Si può parlare di europeo come razza ufficialmente a partire dal 1983. La sua storia è però molto più antica: discendente del gatto africano visse i suoi primi momenti di gloria nell'antico Egitto dove era amato e venerato come creatura divina. Da li giunse fino in Portogallo dove, accoppiandosi con quello selvatico europeo, diede origine al gatto europeo attuale.

Caratteristiche

Corpo medio grande, ossatura forte, robusto e muscoloso. Mantello corto, fitto, lucido, elastico e ben aderente al corpo. Coda forte alla base e con l'estremità leggermente arrotondata. Zampe solide e forti, di media lunghezza, piedi forti e rotondi. Orecchie di media grandezza e ben distanziate. Occhi di un ovale molto tondeggiante, di colore verde, arancio (non raro), tollerato il giallo.

Consigli e cure 

L'europeo è un gatto che ben si adatta ad ogni situazione e che sa cavarsela egregiamente in qualsiasi circostanza: per questo vive bene in appartamento ma sarà felicissimo se gli verrà consentita anche qualche "scampagnata" (si accontenta anche di un terrazzo o di un balcone).
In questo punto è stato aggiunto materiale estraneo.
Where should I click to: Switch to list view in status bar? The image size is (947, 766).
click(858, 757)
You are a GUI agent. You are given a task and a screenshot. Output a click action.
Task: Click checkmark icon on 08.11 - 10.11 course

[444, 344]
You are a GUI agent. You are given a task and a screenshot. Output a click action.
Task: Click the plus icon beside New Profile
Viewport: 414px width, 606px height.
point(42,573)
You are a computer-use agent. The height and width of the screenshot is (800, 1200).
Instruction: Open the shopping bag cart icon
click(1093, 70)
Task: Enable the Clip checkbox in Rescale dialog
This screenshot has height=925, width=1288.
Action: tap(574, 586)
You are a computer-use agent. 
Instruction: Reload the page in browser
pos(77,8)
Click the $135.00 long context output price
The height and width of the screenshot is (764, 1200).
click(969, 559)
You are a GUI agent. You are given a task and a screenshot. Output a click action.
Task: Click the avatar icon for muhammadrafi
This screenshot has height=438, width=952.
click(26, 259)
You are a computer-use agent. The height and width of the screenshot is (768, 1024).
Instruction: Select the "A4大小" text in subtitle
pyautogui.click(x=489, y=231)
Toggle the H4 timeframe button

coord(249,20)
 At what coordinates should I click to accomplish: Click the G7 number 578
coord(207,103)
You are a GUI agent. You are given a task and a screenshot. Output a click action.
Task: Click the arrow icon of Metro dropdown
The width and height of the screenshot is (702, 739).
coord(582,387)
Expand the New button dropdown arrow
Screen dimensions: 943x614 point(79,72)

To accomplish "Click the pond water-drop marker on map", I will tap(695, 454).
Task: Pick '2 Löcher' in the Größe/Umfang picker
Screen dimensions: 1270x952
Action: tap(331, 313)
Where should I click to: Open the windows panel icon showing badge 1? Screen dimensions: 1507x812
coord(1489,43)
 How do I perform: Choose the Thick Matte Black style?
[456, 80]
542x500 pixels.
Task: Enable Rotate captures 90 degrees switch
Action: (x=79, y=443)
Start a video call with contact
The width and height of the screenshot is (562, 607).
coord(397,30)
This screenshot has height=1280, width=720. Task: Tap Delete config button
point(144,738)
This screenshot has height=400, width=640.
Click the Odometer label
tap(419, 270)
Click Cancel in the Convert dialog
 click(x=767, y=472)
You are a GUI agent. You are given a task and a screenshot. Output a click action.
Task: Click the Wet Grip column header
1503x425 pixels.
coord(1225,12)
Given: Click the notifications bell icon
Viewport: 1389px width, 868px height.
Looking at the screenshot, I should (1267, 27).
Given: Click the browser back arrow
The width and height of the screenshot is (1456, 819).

La sua manutenzione è decisamente poco impegnativa. Il pelo è corto e pertanto non richiede toelette molto ricercate: sarà sufficiente spazzolarlo 1-2 volte alla settimana, intensificando l'operazione durante il periodo della muta.

A chi si addice

L'estrema versatilità del suo carattere lo rendono un gatto di facile gestione e che ben si adatta alle situazioni più disparate. Lo si trova in casa di persone anziane, compagno di giochi e di avventure dei bambini, amico e confidente di adolescenti. La sua massima realizzazione è però nel ruolo di "gatto di casa", padrone incontrastato e vero re del focolare.